In his letter to the church in Ephesus, chapter 1, St Paul says his prayer for them is that they may know the ‘immeasurable greatness of his power for us who believe’. So, the creator of the universe and the conqueror of death is distributing that power to those who trust in him. If you find it hard to get your head round that, you are not alone. It is an intoxicating thought and there lies a risk, for some people become drunk on the exercise of spiritual power. And they do so because they misunderstand the nature of that power.


In Isaiah 42, the chosen servant has God’s spirit in him and presumably access to that immeasurable power St Paul speaks of. And this is how the power is expressed: he will not cry or lift up his voice, or make it heard in the street; a bruised reed he will not break and a dimly burning wick he will not quench.


Strong leaders are presumed to speak loudly and to speak a lot. They dominate meetings, daring others to disagree with them. Yet here, Isaiah talks about the whispering Messiah whom you have to strain to listen to. He is not out there mansplaining the obvious to others; he is drawing people in by the power of his weakness.


Have you noticed how easy it is to extinguish a wick that’s nearly burnt out?
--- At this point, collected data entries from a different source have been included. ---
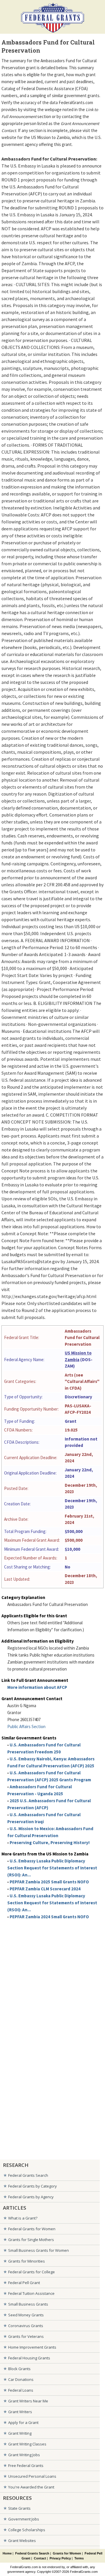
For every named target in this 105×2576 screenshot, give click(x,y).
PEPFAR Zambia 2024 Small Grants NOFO (49, 1916)
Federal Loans (20, 2390)
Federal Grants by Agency (31, 2196)
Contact (40, 2558)
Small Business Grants (28, 2304)
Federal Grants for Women (31, 2228)
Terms (79, 2558)
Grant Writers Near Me (28, 2401)
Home (7, 2553)
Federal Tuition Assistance (31, 2293)
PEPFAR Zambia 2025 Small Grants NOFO (49, 1882)
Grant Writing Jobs (24, 2454)
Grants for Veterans (26, 2336)
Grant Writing (20, 2433)
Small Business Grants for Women (38, 2250)
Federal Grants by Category (32, 2186)
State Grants (19, 2508)
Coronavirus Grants (25, 2325)
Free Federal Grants (25, 2465)
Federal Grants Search (28, 2175)
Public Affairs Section (26, 1726)
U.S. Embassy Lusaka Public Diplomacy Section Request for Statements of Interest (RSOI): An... (52, 1868)
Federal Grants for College (31, 2271)
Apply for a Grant (23, 2422)
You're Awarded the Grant (31, 2487)
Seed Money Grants (26, 2314)
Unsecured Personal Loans (32, 2476)
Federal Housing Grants (29, 2358)
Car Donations (21, 2379)
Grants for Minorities (26, 2261)
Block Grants (19, 2368)
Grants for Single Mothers (31, 2239)
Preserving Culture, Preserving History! (50, 1842)
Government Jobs (23, 2519)
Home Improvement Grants (32, 2347)
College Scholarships (26, 2529)
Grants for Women (67, 2553)
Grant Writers (20, 2411)
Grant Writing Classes (27, 2444)
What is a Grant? (22, 2218)
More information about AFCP (37, 1687)
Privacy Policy (60, 2558)
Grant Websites (22, 2540)
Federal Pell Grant (24, 2282)
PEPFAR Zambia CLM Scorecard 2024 (45, 1889)
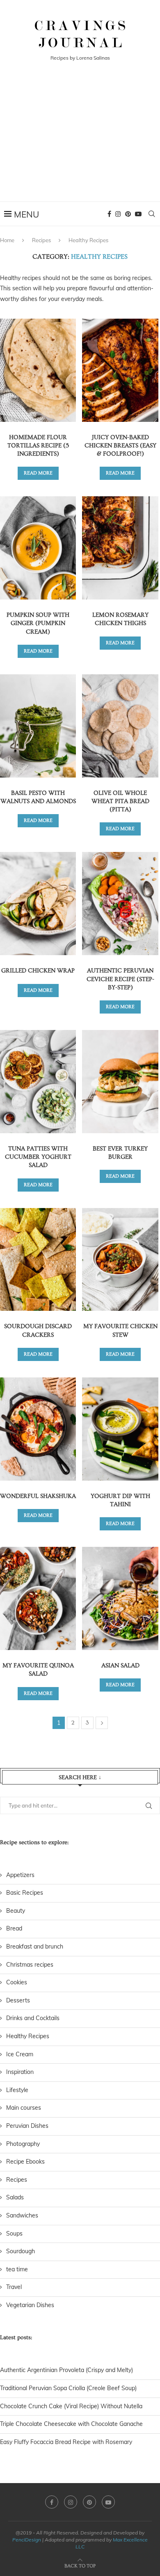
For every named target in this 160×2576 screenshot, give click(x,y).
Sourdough (20, 2251)
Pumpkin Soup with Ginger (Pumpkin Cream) (38, 623)
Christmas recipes (29, 1964)
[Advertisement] (80, 141)
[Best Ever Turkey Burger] (120, 1081)
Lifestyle (17, 2090)
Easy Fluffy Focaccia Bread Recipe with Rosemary (66, 2442)
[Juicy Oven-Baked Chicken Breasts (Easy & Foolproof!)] (120, 370)
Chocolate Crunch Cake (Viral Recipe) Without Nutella (71, 2406)
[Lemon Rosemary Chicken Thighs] (120, 547)
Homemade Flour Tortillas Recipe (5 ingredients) (38, 446)
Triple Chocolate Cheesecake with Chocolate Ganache (71, 2424)
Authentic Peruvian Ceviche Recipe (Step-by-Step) (120, 979)
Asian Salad (120, 1665)
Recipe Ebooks (25, 2161)
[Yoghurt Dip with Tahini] (120, 1429)
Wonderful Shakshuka (38, 1496)
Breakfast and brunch (34, 1946)
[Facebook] (109, 214)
You only have to walk too quickly past and the breeze will do for it. The Messiah treads lightly with us down the path we walk, especially when it feels like the valley of the shadow of death.


The immeasurable greatness of the power he has distributed to us searches for people who are understated, unobtrusive and give ground to others by listening to them before talking at them. Although the leadership God is looking for has a light footprint, it nevertheless gets stuff done. In Isaiah 42, this unassuming servant of the Lord opens the eyes that are blind and brings out the prisoners and those who sit in darkness. God’s work is done when people are set free from the things that assault their humanity and deprive them of knowing his love for them in Christ.


Flourishing churches are always on a mission of discovery, figuring out what’s next, and there is an undying truth to guide them. God is already out there, bringing his kingdom nearer. Our job is to find out where and join in. We can’t meet every need, and many churches post-Covid feel like a dimly burning wick. God knows this and he will sustain us. In listening carefully, we can work out who is languishing today, who is unfree and hemmed in by life, which hearts are open to receive the promise of everlasting love.


It is, after all, in giving our lives away in Jesus that we receive them back in spades. Where power is properly found and used.